It is reported in the literature that patients undergoing HD who comply with dietary instructions have a higher chance of reaching their health goals, while patients who do not comply with the diet experience a series of health complications and symptoms (8). In addition, it is known that the symptoms experienced by individuals undergoing HD are also affected by the diet treatment they receive (43, 51). In a reviewed study, it was reported that education given during the treatment and care process positively affected the diet and the quality of life of the patients, and that patients were able to effectively manage the symptoms they experienced (52). In another study, it was found that face-to-face education increased the diet knowledge of the patients and improved clinical and laboratory parameters (19, 39). In an RCT, it was found that repeated education increased the compliance of the patients in the experimental group to diet treatment and fluid restriction and improved their clinical parameters (43). In a study conducted by Taşkın Duman (53), it was reported that video-assisted education provided to patients undergoing HD reduced the symptom burden of the patients. In a study conducted by Tutur (54), it was determined that education and counseling provided to patients undergoing HD via tele-nursing increased the level of dietary knowledge and reduced the symptoms experienced. In this study, in parallel with the studies examined, it was determined that the symptoms seen in patients undergoing HD decreased after the education given. In addition, it was determined that the effect of the education continued even 1 month after the education was given.
Conclusion
In this study, it was found that education on diet therapy given to patients undergoing HD increased their attitudes towards diet therapy and reduced dialysis symptoms.

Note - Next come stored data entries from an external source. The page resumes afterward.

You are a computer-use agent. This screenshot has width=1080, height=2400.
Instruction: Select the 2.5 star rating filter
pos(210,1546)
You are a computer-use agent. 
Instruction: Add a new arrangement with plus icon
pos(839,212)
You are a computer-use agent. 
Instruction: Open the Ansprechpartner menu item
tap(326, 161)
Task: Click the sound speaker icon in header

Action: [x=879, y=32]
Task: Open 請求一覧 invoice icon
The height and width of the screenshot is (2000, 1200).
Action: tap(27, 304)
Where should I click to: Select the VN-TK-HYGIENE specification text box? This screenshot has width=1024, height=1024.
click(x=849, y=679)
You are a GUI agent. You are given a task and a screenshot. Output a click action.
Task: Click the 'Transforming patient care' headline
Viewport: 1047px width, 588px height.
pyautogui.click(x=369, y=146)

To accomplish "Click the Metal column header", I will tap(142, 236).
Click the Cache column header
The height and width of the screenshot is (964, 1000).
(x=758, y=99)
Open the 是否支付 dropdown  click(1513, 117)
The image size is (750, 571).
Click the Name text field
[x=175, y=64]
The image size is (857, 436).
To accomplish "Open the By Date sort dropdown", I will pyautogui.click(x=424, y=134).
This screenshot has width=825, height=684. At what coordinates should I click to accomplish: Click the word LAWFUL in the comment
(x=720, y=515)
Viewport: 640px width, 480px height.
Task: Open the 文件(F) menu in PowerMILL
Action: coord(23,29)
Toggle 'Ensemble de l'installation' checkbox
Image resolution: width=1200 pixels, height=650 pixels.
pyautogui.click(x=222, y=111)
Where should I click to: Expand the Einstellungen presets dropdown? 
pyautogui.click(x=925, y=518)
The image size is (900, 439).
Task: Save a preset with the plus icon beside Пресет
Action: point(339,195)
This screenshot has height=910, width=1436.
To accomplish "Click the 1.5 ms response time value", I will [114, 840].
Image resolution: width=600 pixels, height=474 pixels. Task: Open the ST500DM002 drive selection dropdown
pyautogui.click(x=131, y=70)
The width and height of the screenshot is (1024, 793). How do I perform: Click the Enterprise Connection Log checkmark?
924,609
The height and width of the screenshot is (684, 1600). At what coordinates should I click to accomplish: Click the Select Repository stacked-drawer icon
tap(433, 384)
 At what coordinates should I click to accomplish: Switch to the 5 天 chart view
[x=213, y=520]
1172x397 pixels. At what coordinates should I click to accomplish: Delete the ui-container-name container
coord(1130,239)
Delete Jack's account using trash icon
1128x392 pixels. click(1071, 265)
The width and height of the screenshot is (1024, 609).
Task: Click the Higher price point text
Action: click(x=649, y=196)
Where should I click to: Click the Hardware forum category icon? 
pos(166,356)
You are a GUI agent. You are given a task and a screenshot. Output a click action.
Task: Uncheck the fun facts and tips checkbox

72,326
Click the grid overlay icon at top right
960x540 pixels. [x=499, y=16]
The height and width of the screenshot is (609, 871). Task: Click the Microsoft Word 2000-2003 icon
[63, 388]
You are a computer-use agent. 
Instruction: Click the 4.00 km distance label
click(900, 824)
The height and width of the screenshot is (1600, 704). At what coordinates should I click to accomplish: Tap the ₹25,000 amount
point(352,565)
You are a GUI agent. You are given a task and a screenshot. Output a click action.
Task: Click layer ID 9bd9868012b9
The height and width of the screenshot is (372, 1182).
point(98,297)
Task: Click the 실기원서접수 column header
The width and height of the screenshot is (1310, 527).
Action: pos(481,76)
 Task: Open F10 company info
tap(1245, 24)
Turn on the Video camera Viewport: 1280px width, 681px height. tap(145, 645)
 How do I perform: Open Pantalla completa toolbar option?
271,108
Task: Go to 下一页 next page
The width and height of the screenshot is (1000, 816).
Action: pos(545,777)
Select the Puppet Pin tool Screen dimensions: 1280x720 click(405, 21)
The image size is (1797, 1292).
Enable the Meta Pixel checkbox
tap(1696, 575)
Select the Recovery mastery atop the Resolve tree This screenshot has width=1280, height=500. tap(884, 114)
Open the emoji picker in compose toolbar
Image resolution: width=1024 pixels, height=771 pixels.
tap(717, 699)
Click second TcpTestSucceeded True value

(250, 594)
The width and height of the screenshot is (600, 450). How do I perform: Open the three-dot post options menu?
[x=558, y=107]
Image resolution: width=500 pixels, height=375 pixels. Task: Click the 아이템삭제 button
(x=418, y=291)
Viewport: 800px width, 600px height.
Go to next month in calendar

According to the findings obtained from the study, it is recommended that individuals undergoing HD receive regular diet education. In addition, it is recommended that nurses working in HD units should be informed about dialysis and that diet therapy education should be provided in cooperation with dietitians, and that patients should be included in the patient care process by considering their socio-demographic and socio-cultural levels. In addition, due to the limited number of studies conducted in the field of HD, it is thought that there is a need for high-sample follow-up studies and randomized controlled experimental studies.